(Dataset entries)
──────────

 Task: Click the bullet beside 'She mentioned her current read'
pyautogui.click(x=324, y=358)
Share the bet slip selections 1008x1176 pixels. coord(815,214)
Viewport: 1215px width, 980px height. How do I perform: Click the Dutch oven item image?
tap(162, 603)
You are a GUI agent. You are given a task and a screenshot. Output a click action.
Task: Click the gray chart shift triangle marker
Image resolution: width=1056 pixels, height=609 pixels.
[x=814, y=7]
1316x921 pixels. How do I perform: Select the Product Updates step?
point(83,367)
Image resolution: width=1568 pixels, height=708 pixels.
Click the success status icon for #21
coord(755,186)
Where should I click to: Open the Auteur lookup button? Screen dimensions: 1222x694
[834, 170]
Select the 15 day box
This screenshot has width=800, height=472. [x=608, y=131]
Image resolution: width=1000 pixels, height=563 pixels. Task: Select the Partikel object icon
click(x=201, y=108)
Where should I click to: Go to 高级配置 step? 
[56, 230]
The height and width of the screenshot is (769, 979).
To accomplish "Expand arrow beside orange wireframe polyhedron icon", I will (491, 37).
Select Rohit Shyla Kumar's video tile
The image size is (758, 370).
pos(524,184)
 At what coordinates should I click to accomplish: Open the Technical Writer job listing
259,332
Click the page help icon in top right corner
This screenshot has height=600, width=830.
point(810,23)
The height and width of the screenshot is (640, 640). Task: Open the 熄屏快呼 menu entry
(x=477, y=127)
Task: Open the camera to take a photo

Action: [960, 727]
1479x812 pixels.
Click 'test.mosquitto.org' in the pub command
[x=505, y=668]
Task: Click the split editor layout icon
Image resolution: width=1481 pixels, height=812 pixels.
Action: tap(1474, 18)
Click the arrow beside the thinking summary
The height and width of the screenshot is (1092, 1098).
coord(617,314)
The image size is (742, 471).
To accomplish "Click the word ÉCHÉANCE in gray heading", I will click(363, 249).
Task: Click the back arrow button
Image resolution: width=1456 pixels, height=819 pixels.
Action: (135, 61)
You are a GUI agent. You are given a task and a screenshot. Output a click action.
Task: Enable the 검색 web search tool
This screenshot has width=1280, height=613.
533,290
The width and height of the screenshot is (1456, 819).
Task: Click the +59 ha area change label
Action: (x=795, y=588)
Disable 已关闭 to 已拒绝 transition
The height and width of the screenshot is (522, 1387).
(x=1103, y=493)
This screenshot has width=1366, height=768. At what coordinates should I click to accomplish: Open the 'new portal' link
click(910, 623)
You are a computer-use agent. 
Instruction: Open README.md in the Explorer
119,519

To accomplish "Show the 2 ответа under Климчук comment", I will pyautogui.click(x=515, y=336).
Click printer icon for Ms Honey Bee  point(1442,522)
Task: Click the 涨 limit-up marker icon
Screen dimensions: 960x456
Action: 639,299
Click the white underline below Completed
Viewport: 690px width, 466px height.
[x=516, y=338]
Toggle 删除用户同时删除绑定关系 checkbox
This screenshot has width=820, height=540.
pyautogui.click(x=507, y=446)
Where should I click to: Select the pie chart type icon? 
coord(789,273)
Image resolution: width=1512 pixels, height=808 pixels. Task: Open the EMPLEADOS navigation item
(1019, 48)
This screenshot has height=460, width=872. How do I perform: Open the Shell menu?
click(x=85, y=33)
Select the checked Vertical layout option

──────────

▸ What is asked:
Rewrite the listing above, swapping every "Image resolution" for "Screenshot size" and leaving everything else unchanged.

▸ Task output:
 Task: Click the bullet beside 'She mentioned her current read'
pyautogui.click(x=324, y=358)
Share the bet slip selections 1008x1176 pixels. coord(815,214)
Viewport: 1215px width, 980px height. How do I perform: Click the Dutch oven item image?
tap(162, 603)
You are a GUI agent. You are given a task and a screenshot. Output a click action.
Task: Click the gray chart shift triangle marker
Screenshot size: width=1056 pixels, height=609 pixels.
[x=814, y=7]
1316x921 pixels. How do I perform: Select the Product Updates step?
point(83,367)
Screenshot size: width=1568 pixels, height=708 pixels.
Click the success status icon for #21
coord(755,186)
Where should I click to: Open the Auteur lookup button? Screen dimensions: 1222x694
[834, 170]
Select the 15 day box
This screenshot has width=800, height=472. [x=608, y=131]
Screenshot size: width=1000 pixels, height=563 pixels. Task: Select the Partikel object icon
click(x=201, y=108)
Where should I click to: Go to 高级配置 step? 
[56, 230]
The height and width of the screenshot is (769, 979).
To accomplish "Expand arrow beside orange wireframe polyhedron icon", I will (491, 37).
Select Rohit Shyla Kumar's video tile
The image size is (758, 370).
pos(524,184)
 At what coordinates should I click to accomplish: Open the Technical Writer job listing
259,332
Click the page help icon in top right corner
This screenshot has height=600, width=830.
point(810,23)
The height and width of the screenshot is (640, 640). Task: Open the 熄屏快呼 menu entry
(x=477, y=127)
Task: Open the camera to take a photo

Action: [960, 727]
1479x812 pixels.
Click 'test.mosquitto.org' in the pub command
[x=505, y=668]
Task: Click the split editor layout icon
Screenshot size: width=1481 pixels, height=812 pixels.
Action: tap(1474, 18)
Click the arrow beside the thinking summary
The height and width of the screenshot is (1092, 1098).
coord(617,314)
The image size is (742, 471).
To accomplish "Click the word ÉCHÉANCE in gray heading", I will click(363, 249).
Task: Click the back arrow button
Screenshot size: width=1456 pixels, height=819 pixels.
Action: (135, 61)
You are a GUI agent. You are given a task and a screenshot. Output a click action.
Task: Enable the 검색 web search tool
This screenshot has width=1280, height=613.
533,290
The width and height of the screenshot is (1456, 819).
Task: Click the +59 ha area change label
Action: (x=795, y=588)
Disable 已关闭 to 已拒绝 transition
The height and width of the screenshot is (522, 1387).
(x=1103, y=493)
This screenshot has width=1366, height=768. At what coordinates should I click to accomplish: Open the 'new portal' link
click(910, 623)
You are a computer-use agent. 
Instruction: Open README.md in the Explorer
119,519

To accomplish "Show the 2 ответа under Климчук comment", I will pyautogui.click(x=515, y=336).
Click printer icon for Ms Honey Bee  point(1442,522)
Task: Click the 涨 limit-up marker icon
Screen dimensions: 960x456
Action: 639,299
Click the white underline below Completed
Viewport: 690px width, 466px height.
[x=516, y=338]
Toggle 删除用户同时删除绑定关系 checkbox
This screenshot has width=820, height=540.
pyautogui.click(x=507, y=446)
Where should I click to: Select the pie chart type icon? 
coord(789,273)
Screenshot size: width=1512 pixels, height=808 pixels. Task: Open the EMPLEADOS navigation item
(1019, 48)
This screenshot has height=460, width=872. How do I perform: Open the Shell menu?
click(x=85, y=33)
Select the checked Vertical layout option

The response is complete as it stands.